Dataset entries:
--- START ---

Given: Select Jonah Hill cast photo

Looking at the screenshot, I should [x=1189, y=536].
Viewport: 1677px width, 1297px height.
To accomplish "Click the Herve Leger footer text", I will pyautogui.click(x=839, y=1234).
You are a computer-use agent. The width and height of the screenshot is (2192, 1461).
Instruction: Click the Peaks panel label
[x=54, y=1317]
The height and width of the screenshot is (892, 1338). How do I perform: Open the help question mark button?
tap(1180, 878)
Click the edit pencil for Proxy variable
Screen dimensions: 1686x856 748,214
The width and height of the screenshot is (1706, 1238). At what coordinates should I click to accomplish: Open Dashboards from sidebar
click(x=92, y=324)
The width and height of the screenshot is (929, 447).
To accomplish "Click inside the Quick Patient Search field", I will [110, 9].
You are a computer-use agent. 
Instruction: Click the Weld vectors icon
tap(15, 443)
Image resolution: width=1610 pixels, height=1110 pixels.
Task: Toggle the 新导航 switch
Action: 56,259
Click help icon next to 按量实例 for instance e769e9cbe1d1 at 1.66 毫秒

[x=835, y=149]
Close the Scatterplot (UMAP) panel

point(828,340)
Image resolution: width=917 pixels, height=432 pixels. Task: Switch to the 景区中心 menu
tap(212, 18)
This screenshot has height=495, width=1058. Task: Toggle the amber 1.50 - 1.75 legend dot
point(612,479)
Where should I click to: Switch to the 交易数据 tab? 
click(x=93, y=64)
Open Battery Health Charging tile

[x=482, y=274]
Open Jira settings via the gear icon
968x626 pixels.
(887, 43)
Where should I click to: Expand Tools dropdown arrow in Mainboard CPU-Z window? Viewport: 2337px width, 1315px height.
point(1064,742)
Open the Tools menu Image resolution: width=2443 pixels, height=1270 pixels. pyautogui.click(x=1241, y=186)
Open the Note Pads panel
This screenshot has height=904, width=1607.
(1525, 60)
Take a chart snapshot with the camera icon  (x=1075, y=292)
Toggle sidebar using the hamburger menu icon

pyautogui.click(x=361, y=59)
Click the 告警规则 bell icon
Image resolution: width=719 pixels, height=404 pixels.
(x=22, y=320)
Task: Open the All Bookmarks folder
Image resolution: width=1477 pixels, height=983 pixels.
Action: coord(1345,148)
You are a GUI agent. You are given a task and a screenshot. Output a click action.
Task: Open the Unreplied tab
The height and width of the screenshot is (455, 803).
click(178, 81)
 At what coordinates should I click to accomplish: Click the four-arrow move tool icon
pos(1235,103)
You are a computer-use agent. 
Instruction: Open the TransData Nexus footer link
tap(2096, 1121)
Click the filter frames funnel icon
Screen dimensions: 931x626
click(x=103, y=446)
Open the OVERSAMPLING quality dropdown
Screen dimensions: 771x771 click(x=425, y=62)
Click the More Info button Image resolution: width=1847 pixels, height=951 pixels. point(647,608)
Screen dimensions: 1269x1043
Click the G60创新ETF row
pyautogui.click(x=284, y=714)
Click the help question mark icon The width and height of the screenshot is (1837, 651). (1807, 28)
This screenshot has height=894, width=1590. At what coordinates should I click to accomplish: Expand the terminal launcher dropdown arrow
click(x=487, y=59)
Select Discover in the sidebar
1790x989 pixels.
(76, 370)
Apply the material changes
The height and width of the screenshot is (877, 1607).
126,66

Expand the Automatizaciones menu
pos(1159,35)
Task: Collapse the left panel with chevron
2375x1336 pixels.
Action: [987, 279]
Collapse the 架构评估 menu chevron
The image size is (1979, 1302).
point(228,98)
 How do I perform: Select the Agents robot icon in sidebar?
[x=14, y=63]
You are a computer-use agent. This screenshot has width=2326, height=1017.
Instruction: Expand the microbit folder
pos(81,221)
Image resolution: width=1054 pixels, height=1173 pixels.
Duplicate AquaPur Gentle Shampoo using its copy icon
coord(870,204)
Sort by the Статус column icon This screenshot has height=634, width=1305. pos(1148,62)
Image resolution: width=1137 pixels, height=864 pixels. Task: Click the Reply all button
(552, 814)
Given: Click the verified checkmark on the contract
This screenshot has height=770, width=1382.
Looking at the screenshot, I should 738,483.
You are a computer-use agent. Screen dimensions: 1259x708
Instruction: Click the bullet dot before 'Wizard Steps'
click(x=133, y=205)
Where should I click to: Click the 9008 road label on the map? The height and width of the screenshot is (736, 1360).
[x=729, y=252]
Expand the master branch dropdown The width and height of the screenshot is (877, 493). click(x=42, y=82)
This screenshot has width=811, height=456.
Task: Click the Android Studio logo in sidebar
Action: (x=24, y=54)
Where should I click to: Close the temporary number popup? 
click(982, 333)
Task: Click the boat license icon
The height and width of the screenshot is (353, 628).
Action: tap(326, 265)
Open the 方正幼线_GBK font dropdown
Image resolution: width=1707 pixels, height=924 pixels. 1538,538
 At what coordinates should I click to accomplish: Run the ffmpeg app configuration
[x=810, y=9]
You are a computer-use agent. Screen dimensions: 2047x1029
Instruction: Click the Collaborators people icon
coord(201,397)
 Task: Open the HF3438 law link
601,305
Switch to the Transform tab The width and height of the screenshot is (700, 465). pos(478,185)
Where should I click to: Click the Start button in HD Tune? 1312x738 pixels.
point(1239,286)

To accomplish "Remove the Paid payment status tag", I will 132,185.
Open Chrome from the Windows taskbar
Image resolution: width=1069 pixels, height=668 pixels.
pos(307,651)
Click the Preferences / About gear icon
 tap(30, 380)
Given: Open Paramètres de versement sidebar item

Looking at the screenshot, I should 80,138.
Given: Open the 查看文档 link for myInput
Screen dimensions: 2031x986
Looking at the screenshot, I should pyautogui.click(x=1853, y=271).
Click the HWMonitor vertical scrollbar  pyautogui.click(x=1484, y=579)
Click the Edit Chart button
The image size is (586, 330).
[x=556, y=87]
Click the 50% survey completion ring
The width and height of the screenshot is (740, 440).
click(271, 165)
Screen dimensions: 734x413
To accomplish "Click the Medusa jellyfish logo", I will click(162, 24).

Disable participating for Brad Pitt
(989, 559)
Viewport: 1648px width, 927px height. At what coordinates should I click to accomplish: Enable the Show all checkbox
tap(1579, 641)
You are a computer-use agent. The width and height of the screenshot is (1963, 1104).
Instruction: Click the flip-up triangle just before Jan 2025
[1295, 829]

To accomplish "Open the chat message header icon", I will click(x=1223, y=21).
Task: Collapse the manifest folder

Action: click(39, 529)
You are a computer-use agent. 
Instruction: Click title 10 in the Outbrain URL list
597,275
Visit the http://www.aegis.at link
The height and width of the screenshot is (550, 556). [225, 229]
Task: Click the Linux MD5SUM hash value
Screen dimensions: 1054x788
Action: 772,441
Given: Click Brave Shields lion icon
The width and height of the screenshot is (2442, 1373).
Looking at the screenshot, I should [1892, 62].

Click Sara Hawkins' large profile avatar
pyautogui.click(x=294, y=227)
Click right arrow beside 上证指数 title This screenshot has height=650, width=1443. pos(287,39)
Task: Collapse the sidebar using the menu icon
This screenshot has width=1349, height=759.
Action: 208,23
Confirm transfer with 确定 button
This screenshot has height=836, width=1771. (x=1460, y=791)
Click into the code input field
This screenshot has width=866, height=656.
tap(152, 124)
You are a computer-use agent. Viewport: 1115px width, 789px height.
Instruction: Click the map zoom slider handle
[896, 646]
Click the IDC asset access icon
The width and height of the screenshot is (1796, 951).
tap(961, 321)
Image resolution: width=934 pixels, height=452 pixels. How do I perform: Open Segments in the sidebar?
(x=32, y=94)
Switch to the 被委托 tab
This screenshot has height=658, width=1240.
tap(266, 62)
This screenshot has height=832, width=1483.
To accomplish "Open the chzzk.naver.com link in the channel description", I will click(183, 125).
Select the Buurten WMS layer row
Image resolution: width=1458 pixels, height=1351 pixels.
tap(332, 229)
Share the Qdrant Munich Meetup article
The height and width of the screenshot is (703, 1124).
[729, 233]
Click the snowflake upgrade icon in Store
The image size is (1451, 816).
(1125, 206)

--- END ---

▸ **Directions**
Return each line of the data that contains the string "field".

▸ **Written answer**
To accomplish "Click inside the Quick Patient Search field", I will [110, 9].
Click into the code input field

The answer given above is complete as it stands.